The team welcomed veteran Kyle Williams back for a 13th season with the team shortly after making their first big move in free agency, coming to terms with Star Lotulelei on a five-year deal. That signing is expected to become official Wednesday, when the new NFL league year begins, a league source confirmed to The Buffalo News. ESPN's Adam Schefter was the first to report Lotulelei's pending agreement. Financial details have not yet been revealed.
The pairing is a logical one. Bills General Manager Brandon Beane was in the Carolina front office when Lotulelei was drafted 14th overall in 2013. Bills coach Sean McDermott was Carolina's defensive coordinator for the first four seasons of Lotulelei's career. The Bills also had a big need at the position after trading Marcell Dareus last season.
"I know him as a player, and I’m all for bringing on as many good players as we can, getting to know these guys, get these guys on kind of what our vision is and where we’re going and really make a charge to be as good a football team as we can be," Williams said. "There’s a whole lot of work that has to go down before we do that, and a guy like that, or as many guys like that, are obviously going to help."
The Bills also filled another need for depth at safety by reaching an agreement on a two-year contract with Rafael Bush, who spent the 2017 season with New Orleans. According to NFL Network's Ian Rapoport, that deal is worth up to $4.5 million.
Lotulelei, 28, has started 75 of 76 games in his career, with 141 tackles (83 solo), 11.5 sacks, five passes defensed, two forced fumbles and two fumble recoveries. His primary job with the Panthers has been to engage multiple blockers, plug running lanes and free up his linebackers to make plays. The dirty work, if you will.
“The biggest thing more so than anything else is (Lotulelei) allows the linebackers to run. It's important,” Panthers coach Ron Rivera told the Charlotte Observer in August. "You have to have space-eaters, guys that are going to absorb and take up blockers. That's what he does. He does it about as well as anybody."
He will be counted on to help shore up a run defense that ranked 29th in the league, allowing an average of 124.6 yards per game. After Dareus was traded to the Jaguars in midseason, the run defense really struggled. The Bills allowed 1,487 rushing yards and 18 touchdowns on the ground from Week 9 through the end of the season. According to ESPN Stats & Information research, 1,105 of those yards came inside the tackles. Opponents averaged 4.8 yards per rush inside the tackles, which was tied for worst in the NFL.
A 6-foot-2, 315-pounder, Lotulelei will be counted on to help greatly improve that number.
"I don't think there's a whole lot of people that can do what I can do,” Lotulelei told the Panthers' official website at the end of the 2017 season. "The physicality and intelligence that I bring, I don't think there's a whole lot of people that have that combination."

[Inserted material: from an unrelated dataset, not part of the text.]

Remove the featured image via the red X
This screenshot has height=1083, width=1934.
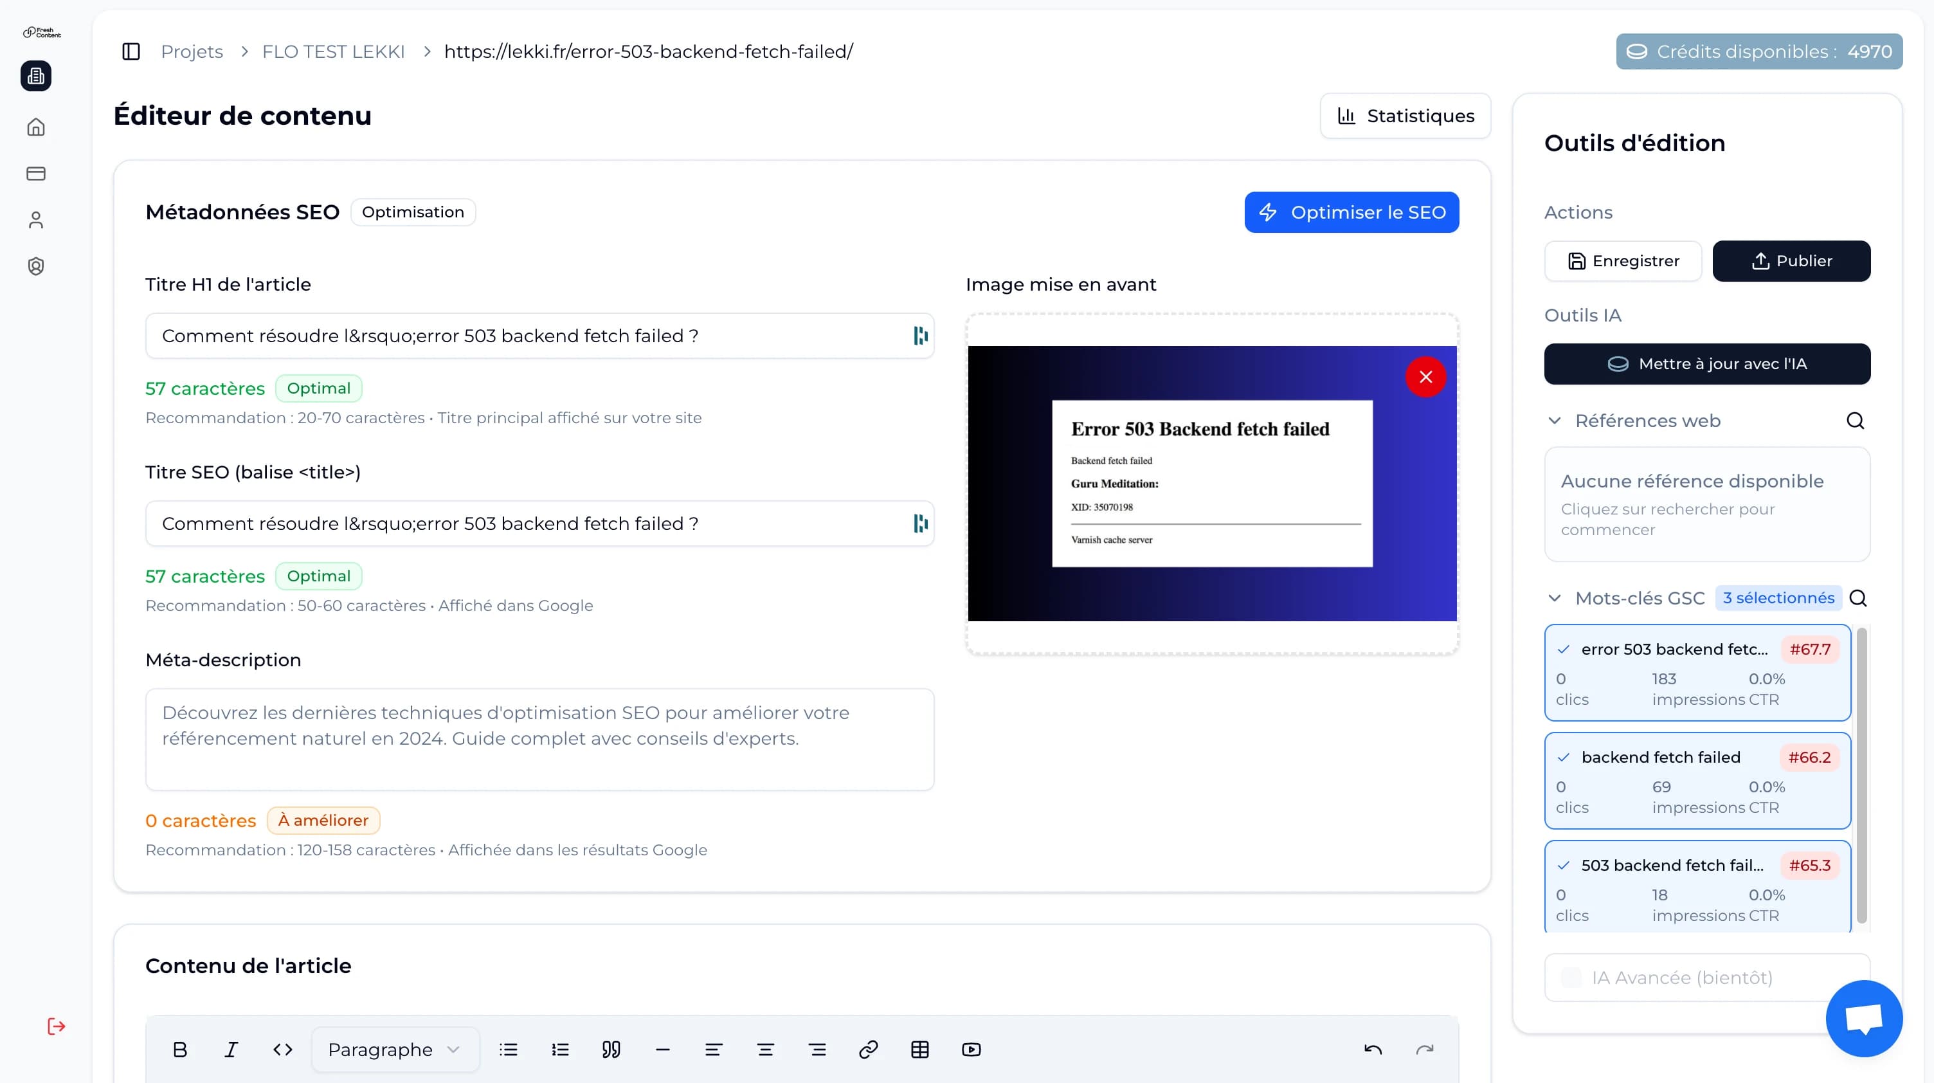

Lotulelei's path to the the NFL has taken plenty of interesting turns. He moved at the age of 9 from his native Tonga to Utah. He helped Bingham High School to a state championship in 2006 and was a three-star recruit, but failed to qualify academically for BYU. Lotulelei considered quitting football, taking a job delivering furniture, but he eventually returned to the sport with Snow College. After one season there, he was recruited to Utah.
Lotulelei won the Morris Trophy in 2011, which is given annually to the best defensive lineman in the Pac-12. Despite some talk he might leave school early for the NFL, he returned for his senior season, finishing with 42 tackles, five sacks, 11 tackles for loss, four pass breakups, three forced fumbles, and four fumble recoveries. He was named a first-team Associated Press All-American, just the fourth in Utah program history.
Heading into the 2013 draft, Lotulelei was considered a top-five prospect by both of ESPN's draft experts, Mel Kiper Jr. and Todd McShay. Some mock drafts at the time even had him in the running to be the No. 1 overall pick.
Lotulelei's draft stock took a bit of a hit when he was unable to work out at the NFL Scouting Combine. During the battery of physical tests performed, doctors observed abnormalities seen in an echocardiogram – Lotulelei's left ventricle was reportedly pumping at 44 percent efficiency compared with the normal range of 55 to 70 percent.
A few weeks before the draft, Dr. Josef Stehlik of University of Utah Cardiology wrote a letter to all NFL teams explaining that Lotulelei had been cleared "to participate in professional athletics without restrictions." Stehlik wrote in his letter, which was obtained by ESPN, that Lotulelei's abnormal test may have been because of a viral infection and that he had shown a "complete normalization of the heart muscle function."
Lotulelei was chosen by the Panthers with the 14th overall selection.